(Collected data)
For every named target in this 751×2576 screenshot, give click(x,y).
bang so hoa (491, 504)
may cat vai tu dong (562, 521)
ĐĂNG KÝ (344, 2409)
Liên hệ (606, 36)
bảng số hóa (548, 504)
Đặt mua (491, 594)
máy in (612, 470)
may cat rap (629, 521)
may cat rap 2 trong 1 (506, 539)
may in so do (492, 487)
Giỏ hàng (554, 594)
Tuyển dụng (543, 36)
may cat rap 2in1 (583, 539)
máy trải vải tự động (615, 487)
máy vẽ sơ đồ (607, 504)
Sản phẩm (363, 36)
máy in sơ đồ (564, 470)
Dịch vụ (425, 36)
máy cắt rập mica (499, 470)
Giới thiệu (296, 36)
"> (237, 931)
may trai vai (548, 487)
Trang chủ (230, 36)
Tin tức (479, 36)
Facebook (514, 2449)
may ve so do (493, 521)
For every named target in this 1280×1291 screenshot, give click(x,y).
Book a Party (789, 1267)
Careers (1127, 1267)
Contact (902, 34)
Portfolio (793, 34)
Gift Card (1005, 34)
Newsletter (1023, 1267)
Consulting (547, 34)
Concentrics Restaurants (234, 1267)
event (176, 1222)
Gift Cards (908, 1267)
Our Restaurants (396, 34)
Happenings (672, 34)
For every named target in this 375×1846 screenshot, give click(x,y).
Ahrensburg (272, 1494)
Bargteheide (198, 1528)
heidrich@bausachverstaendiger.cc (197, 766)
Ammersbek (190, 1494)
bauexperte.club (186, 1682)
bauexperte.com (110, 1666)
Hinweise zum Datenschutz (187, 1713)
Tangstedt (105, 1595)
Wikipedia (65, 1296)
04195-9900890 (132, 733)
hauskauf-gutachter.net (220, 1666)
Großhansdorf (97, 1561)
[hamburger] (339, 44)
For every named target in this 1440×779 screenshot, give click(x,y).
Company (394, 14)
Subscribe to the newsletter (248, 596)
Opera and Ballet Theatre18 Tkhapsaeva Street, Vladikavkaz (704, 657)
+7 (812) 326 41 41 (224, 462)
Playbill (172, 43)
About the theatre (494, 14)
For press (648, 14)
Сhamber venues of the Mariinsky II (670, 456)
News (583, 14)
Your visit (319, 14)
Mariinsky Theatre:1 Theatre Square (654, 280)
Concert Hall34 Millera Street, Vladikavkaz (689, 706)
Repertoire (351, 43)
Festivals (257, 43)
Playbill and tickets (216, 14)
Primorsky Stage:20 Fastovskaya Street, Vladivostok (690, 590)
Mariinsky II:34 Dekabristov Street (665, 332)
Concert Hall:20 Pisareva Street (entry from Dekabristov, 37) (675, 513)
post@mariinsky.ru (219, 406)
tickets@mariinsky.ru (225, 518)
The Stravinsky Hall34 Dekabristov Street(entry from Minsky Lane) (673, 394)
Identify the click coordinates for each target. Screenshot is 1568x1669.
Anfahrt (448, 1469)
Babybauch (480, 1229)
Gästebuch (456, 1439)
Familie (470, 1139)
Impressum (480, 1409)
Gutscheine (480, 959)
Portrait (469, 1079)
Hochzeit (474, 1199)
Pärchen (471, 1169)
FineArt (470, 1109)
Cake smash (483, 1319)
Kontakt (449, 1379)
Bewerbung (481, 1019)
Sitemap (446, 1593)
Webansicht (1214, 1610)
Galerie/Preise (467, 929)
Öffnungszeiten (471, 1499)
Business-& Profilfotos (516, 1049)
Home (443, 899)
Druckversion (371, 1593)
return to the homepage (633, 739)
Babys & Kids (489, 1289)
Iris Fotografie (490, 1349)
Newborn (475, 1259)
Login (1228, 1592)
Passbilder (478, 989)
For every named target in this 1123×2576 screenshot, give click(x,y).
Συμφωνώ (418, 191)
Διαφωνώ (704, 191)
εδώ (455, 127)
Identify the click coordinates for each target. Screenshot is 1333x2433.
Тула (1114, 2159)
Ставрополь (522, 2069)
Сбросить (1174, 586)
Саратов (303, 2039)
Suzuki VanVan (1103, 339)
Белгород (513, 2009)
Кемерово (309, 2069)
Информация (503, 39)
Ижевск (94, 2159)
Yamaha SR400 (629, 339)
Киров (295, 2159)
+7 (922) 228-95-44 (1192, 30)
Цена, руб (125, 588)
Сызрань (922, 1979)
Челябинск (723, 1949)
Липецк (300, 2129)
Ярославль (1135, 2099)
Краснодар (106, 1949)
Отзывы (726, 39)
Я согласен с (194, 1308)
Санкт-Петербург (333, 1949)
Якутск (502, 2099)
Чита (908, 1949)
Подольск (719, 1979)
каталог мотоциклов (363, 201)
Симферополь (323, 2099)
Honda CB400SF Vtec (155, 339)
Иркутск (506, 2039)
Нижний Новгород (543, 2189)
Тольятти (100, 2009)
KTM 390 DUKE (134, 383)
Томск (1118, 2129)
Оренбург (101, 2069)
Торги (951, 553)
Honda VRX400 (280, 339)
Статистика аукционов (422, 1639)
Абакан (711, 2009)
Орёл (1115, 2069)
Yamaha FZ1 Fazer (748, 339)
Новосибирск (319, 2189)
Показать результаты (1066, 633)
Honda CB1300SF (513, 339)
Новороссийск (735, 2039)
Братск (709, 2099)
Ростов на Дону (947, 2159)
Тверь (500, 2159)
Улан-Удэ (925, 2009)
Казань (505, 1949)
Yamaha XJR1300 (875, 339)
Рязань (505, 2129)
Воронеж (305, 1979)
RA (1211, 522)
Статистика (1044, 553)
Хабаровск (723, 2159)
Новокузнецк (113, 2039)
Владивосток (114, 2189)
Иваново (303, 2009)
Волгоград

== REQUIRED WORK ==
Arrange the lines from the one with "Тверь (500, 2159)" through the last line of the records as a Markdown table with two columns, Row and Record line. Number the rows in order and omit any blank lines.

== RESULT OF THE EXERCISE ==
| Row | Record line |
|---|---|
| 1 | Тверь (500, 2159) |
| 2 | Улан-Удэ (925, 2009) |
| 3 | Казань (505, 1949) |
| 4 | Yamaha XJR1300 (875, 339) |
| 5 | Рязань (505, 2129) |
| 6 | Воронеж (305, 1979) |
| 7 | RA (1211, 522) |
| 8 | Статистика (1044, 553) |
| 9 | Хабаровск (723, 2159) |
| 10 | Новокузнецк (113, 2039) |
| 11 | Владивосток (114, 2189) |
| 12 | Иваново (303, 2009) |
| 13 | Волгоград |